Marcus’s reply strips away the professor’s literary corset: “Go ahead, as much as you like, threaten me, accuse me, with whole clumps of argument, but you will never put off your Suitor — I mean me. Nor will I proclaim it any less that I love Fronto…. God, no, I am dying so for love of you, and I’m not scared off by this doctrine of yours.” Fronto melts at the challenge, replying, “Love me the most, as you do. I truly love to pieces every little letter of every word you write.” In the same letter he initiates a professional role reversal, seeking Marcus’s moral advice on a court case he’s involved in.

 

For those inclined to probe deeper into the historical context Richlin’s notes offer a feast of cultural tangents. They also pinpoint erotic meanings that bristle in the Latin subtext but elude expression in English. Richlin emphasizes the colloquial tilt of the letters by using the rhythms and vocabulary of our own time. One letter (following an illegible section in the original) opens with Marcus in mid-description of what sounds like a wrestling or massage session: “… and my personal trainer had me down by the gullet.” The notes defend the use of “personal trainer” with a tour through the connotations of the suggestive Greek word used by Marcus, “aleiptês,” which literally means “one who rubs with oil” — in this case probably a slave, says Richlin, working in a gym or at the baths. Exactly why or how he had Marcus by the throat remains deliciously mysterious.

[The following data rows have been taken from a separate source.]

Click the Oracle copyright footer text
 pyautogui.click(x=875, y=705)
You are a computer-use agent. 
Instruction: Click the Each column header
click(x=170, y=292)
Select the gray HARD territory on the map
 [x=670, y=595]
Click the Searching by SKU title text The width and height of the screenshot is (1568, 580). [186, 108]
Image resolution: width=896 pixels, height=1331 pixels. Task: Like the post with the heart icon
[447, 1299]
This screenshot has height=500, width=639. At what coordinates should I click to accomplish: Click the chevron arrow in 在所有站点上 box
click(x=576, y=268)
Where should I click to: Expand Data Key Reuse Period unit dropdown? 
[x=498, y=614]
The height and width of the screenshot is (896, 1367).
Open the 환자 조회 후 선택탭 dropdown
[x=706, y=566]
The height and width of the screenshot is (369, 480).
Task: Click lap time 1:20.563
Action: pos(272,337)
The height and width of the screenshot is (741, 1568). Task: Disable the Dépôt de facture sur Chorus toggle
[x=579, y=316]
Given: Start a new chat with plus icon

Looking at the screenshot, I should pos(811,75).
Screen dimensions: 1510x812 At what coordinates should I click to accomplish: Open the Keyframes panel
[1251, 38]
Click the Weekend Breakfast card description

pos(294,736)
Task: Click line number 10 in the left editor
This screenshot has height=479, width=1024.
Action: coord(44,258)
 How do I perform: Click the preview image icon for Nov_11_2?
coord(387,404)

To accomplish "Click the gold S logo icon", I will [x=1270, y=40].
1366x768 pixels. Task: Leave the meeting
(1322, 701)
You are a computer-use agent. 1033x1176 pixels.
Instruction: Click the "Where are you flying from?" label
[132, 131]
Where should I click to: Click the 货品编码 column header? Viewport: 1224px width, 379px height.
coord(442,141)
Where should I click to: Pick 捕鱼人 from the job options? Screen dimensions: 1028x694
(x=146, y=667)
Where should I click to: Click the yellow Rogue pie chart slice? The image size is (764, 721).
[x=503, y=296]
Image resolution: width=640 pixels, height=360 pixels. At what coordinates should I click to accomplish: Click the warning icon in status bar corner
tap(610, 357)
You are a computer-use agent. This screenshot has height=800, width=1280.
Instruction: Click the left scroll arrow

A conspicuous (and uncredited) borrowing from Shakespeare left me scratching my head. Richlin translates Marcus as saying that Fronto’s love “knits up my ravell’d sleeve of care.” A note offers the literal translation: “It’s my consolation and cold compress.” Inserting an off-the-wall quote from Macbeth is a bizarre stretch here, both in content and literary context. Old Will deserves an apology.

Other passages allow the coded carnality of the writing to come through without interpretive embellishment. Here Marcus slips into his lonely bed, thinking of his absent honey: “Before I turn myself on my side to snore, I untangle my yarn load and render up an accounting of my day to my sweetest teacher.” Richlin comments that this “perhaps has sexual overtones.” Do you think?

The book is finally a touching demonstration of how little the world of male desire alters through the centuries. Keeping in touch with the boyfriend is a timeless imperative. Marcus was addicted to texting his sweetie.